» Activity: Write out the entries below exactly, but only from the line containing "Image resolution: width=870" through the line containing "At what coordinates", and without the pictures.
[Data extract — start]
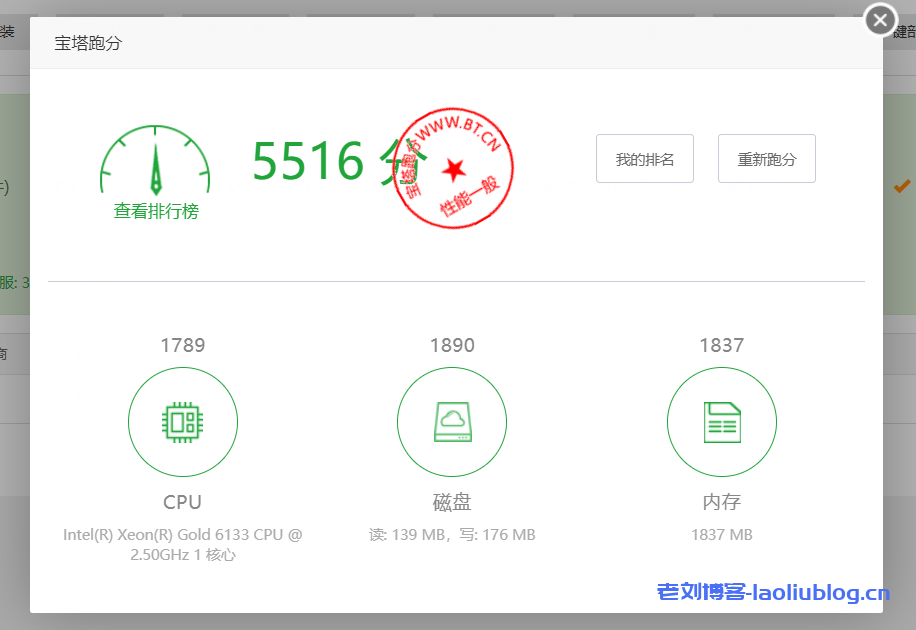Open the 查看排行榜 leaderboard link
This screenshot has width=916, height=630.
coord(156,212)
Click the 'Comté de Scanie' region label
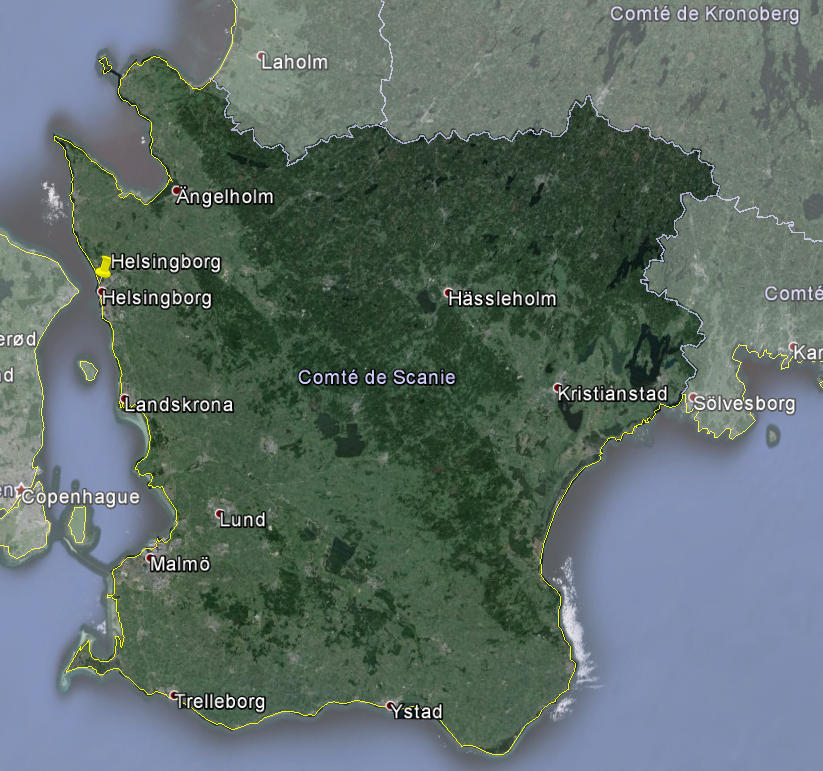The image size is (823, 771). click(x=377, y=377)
[Data extract — finish]
[Data extract — start]
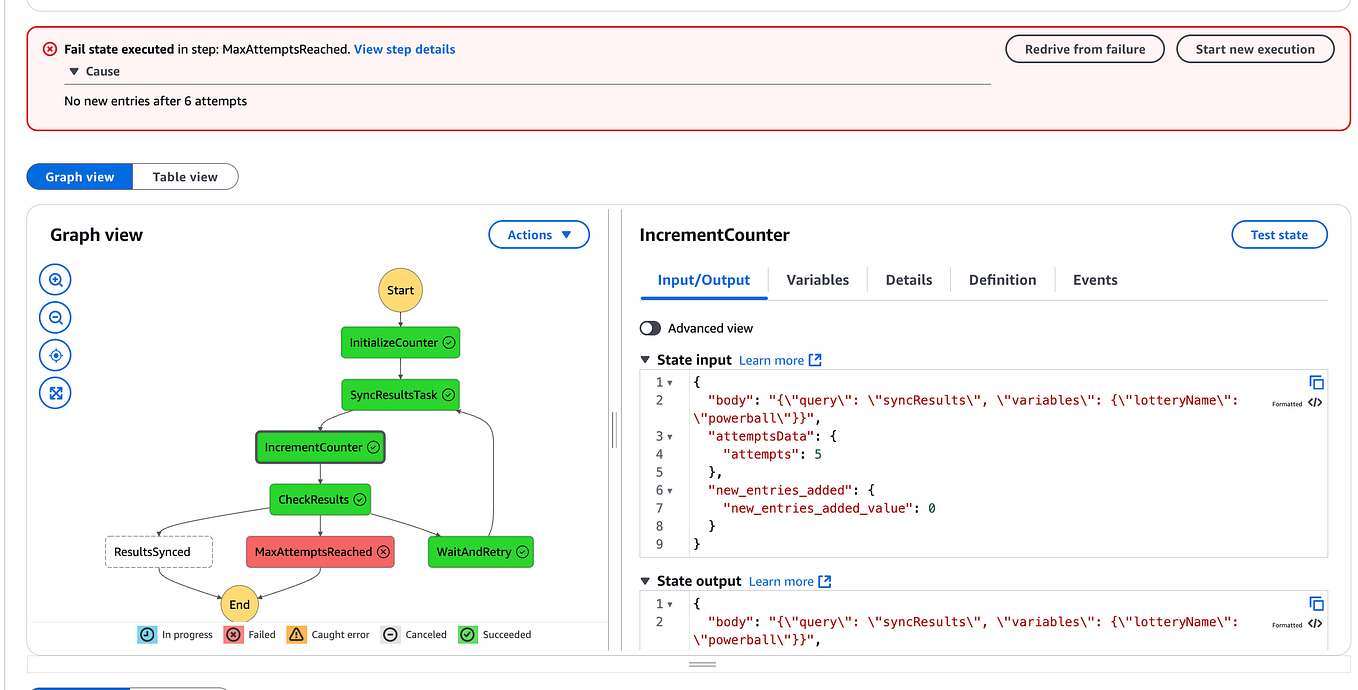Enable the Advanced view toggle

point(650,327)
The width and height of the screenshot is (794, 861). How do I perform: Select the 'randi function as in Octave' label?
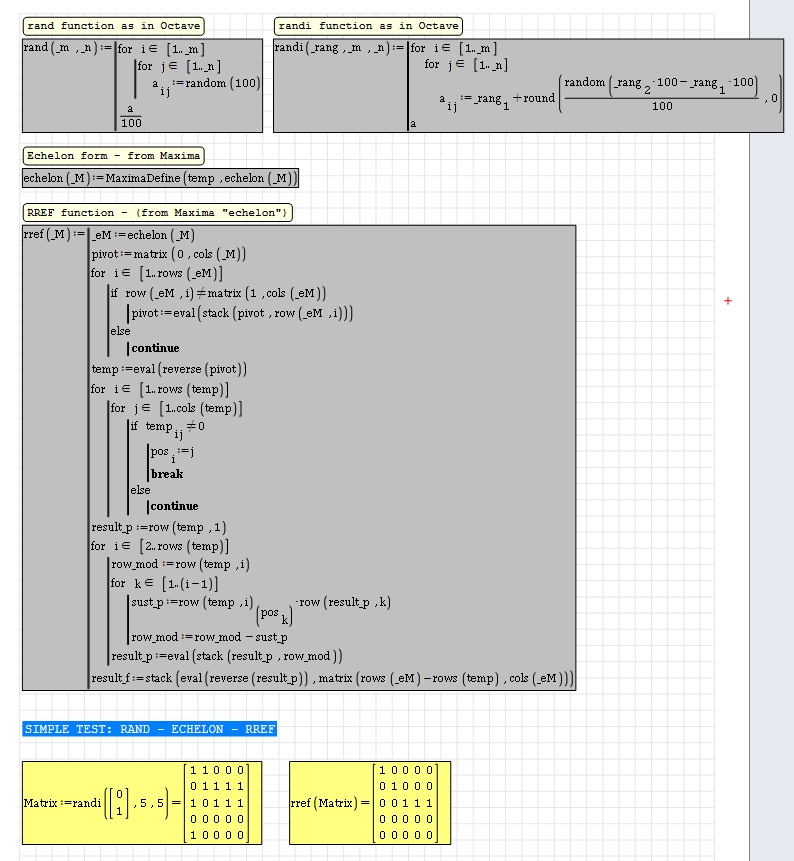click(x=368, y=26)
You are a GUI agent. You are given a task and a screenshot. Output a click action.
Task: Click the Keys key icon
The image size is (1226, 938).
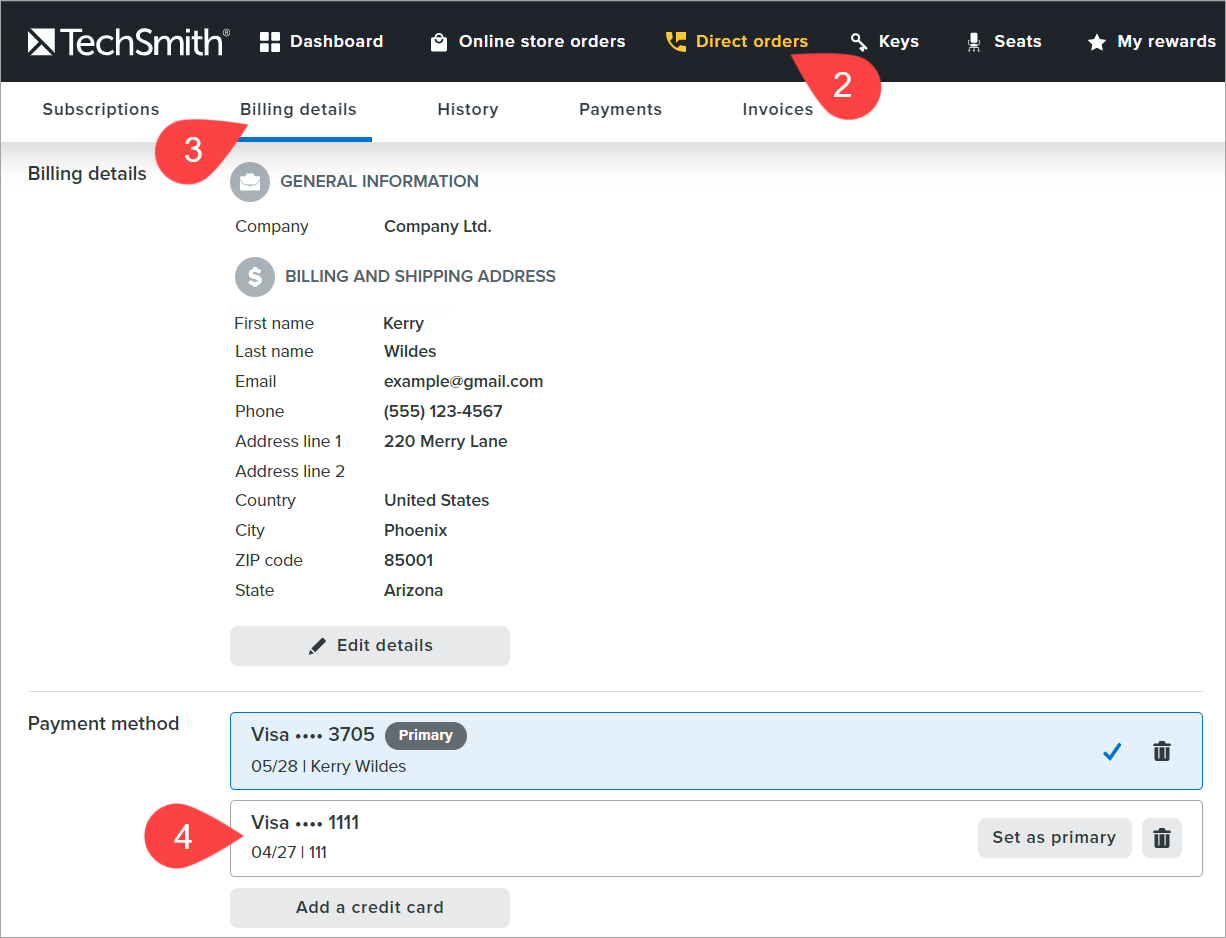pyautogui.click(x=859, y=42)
[Data extract — finish]
[Data extract — start]
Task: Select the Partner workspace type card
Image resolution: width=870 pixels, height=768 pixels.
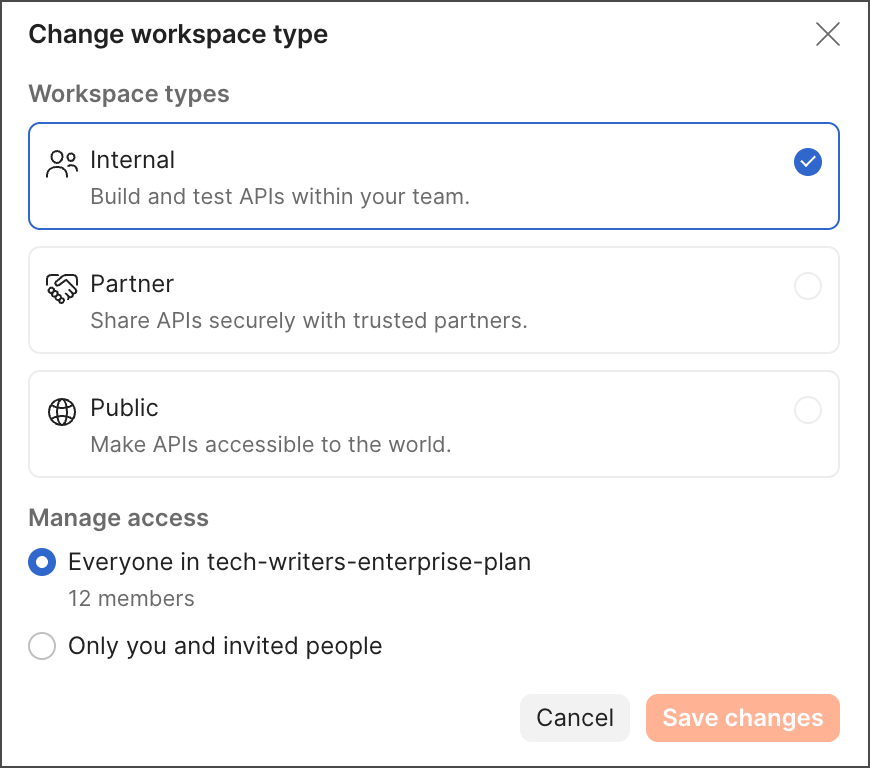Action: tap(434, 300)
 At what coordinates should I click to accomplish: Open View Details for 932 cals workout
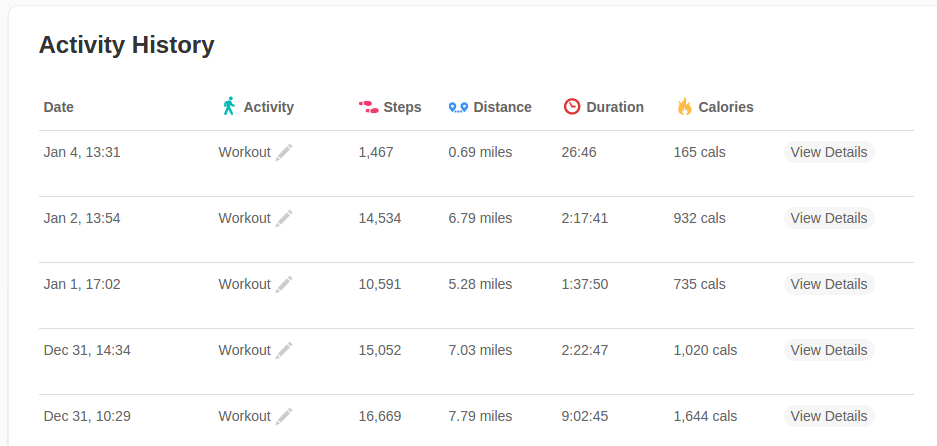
[Data extract — finish]
» Reply to the task:
Image resolution: width=870 pixels, height=768 pixels.
Action: tap(434, 300)
 At what coordinates should I click to accomplish: Open View Details for 932 cals workout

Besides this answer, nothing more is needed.